# GATE CE 2005

 Question 1
Consider the matrices $X_{(4,3)}, \; Y_{(4,3)}$ and $P_{(2,3)}$. The order of $[P(X^{T}Y)^{-1}P^{T}]^{T}$ will be
 A $\left ( 2\times 2 \right )$ B $\left ( 3\times 3 \right )$ C $\left ( 4\times 3 \right )$ D $\left ( 3\times 4 \right )$
Engineering Mathematics   Linear Algebra
Question 1 Explanation:
With the given order we can say that order of matrices are as follows:
\begin{aligned} X^{T} &\rightarrow 3\times 4 \\ Y & \rightarrow 4\times 3 \\ X^{T}Y & \rightarrow 3\times 3 \\ \left ( X^{T}Y \right )^{-1} & \rightarrow 3\times 3 \\ P & \rightarrow 2\times 3 \\ P^{T} & \rightarrow 3\times 2 \\ P\left ( X^{T}Y \right )^{-1}P^{T} & \rightarrow \left ( 2\times 3 \right )\left ( 3\times 3 \right )\left ( 3\times 2 \right ) \\ & \rightarrow 2\times 2 \\ \therefore\;\; \left ( P\left ( X^{T}Y \right )^{-1}P^{T} \right )^{T} & \rightarrow 2\times 2 \end{aligned}
 Question 2
Consider a non-homogeneous system of linear equations representing mathematically an over-determined system. Such a system will be
 A consistent having a unique solution B consistent having a unique solution C inconsistent having a unique solution D inconsistent having no solution
Engineering Mathematics   Linear Algebra
Question 2 Explanation:
In an over determined system having more equations than variables, it is necessary to have consistent unique solution, by definition.
 Question 3
Which one of the following is NOT true for complex number $Z_1 \; and \; Z_2$?

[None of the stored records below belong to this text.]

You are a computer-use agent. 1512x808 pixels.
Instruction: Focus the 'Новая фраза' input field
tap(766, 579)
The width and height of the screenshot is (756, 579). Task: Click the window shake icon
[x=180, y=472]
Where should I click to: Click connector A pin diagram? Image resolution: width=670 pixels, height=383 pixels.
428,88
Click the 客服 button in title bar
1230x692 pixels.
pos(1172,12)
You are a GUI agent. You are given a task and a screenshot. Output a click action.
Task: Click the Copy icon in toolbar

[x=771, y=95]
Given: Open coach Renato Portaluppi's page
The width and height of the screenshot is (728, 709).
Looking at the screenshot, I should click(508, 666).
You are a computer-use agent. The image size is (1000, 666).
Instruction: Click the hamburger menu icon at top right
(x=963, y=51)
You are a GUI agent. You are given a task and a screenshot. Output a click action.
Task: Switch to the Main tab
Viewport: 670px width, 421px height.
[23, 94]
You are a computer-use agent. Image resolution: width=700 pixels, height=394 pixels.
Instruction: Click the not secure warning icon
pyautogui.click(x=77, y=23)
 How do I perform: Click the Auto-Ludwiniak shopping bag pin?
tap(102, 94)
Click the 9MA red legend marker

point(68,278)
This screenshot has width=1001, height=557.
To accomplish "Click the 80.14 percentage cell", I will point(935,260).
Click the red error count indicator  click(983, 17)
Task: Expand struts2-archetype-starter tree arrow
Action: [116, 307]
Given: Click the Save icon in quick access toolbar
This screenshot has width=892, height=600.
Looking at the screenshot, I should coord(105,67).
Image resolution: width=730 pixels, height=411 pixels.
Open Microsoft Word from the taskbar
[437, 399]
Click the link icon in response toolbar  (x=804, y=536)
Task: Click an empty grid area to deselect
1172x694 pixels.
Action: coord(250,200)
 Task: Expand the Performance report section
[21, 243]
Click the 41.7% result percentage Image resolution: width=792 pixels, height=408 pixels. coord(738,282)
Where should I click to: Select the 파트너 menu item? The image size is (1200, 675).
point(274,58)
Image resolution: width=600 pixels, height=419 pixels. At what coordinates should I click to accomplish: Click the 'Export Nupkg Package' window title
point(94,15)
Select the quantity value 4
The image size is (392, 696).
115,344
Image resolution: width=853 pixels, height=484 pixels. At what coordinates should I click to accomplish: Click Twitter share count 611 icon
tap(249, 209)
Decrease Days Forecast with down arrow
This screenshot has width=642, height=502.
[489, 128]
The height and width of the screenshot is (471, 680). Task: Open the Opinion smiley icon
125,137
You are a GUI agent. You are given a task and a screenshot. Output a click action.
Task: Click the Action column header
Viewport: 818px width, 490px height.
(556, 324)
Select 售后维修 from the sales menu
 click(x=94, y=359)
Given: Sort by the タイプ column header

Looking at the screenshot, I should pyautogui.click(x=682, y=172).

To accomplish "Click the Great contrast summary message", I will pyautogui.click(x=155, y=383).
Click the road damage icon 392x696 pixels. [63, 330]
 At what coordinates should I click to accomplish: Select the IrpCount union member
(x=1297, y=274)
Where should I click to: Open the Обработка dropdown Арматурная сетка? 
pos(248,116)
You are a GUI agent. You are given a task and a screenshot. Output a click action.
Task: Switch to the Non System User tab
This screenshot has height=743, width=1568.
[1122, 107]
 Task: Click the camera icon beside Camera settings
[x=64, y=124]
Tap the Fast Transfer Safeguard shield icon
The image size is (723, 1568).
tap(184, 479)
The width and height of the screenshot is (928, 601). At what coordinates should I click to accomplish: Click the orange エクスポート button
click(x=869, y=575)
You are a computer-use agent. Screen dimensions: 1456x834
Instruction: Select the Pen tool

 A $\frac{Z_{1}}{Z_{2}}=\frac{Z_{1}\bar{Z_{2}}}{|Z_{2}|^{2}}$ B $|Z_{1}+Z_{2}|\leq |Z_{1}|+|Z_{2}|$ C $|Z_{1}-Z_{2}|\leq |Z_{1}|-|Z_{2}|$ D $|Z_{1}+Z_{2}|^{2}+|Z_{1}-Z_{2}|^{2} =2 |Z_{1}|^{2}+2|Z_{2}|^{2}$
Engineering Mathematics   Calculus
Question 3 Explanation:
(A) is true since
$\frac{Z_{1}}{Z_{2}}=\frac{Z_{1}\bar{Z_{2}}}{Z_{2}\bar{Z_{2}}}=\frac{Z_{1}\bar{Z_{2}}}{\left | Z_{2} \right |^{2}}$
(B) is true by triangle inequality of complex number.
(C) is not true since $\left | Z_{1}-Z_{2} \right |\geq \left | Z_{1} \right |-\left | Z_{2} \right |$
(D) is true since
\begin{aligned}\left | Z_{1}+Z_{2} \right |^{2}&=\left ( Z_{1}+Z_{2} \right )\left ( \overline{Z_{1}+Z_{2}} \right ) \\ &=\left ( Z_{1}+Z_{2} \right )\left ( \bar{Z_{1}}+\bar{Z_{2}} \right ) \\ &=Z_{1}\bar{Z_{1}}+Z_{2}\bar{Z_{2}}+Z_{2}\bar{Z_{1}}+Z_{1}\bar{Z_{2}} \;\;...(i)\\ \left | Z_{1}-Z_{2} \right |^{2}&=\left ( Z_{1}+Z_{2} \right )\left ( \overline{Z_{1}-Z_{2}} \right ) \\ &=\left ( Z_{1}-Z_{2} \right )\left ( \bar{Z_{1}}-\bar{Z_{2}} \right ) \\ &=Z_{1}\bar{Z_{1}}+Z_{2}\bar{Z_{2}}-Z_{2}\bar{Z_{1}}-Z_{1}\bar{Z_{2}}\;\;...(ii)\end{aligned}
Adding (i) and (ii) we get,
$\left | Z_{1}+Z_{2} \right |^{2}+\left | Z_{1}-Z_{2} \right |^{2}=2Z_{1}\bar{Z_{2}}+2Z_{2}\bar{Z_{2}} =2\left | Z_{1} \right |^{2}+2\left | Z_{2} \right |^{2}$
 Question 4
Which one of the following statement is NOT true ?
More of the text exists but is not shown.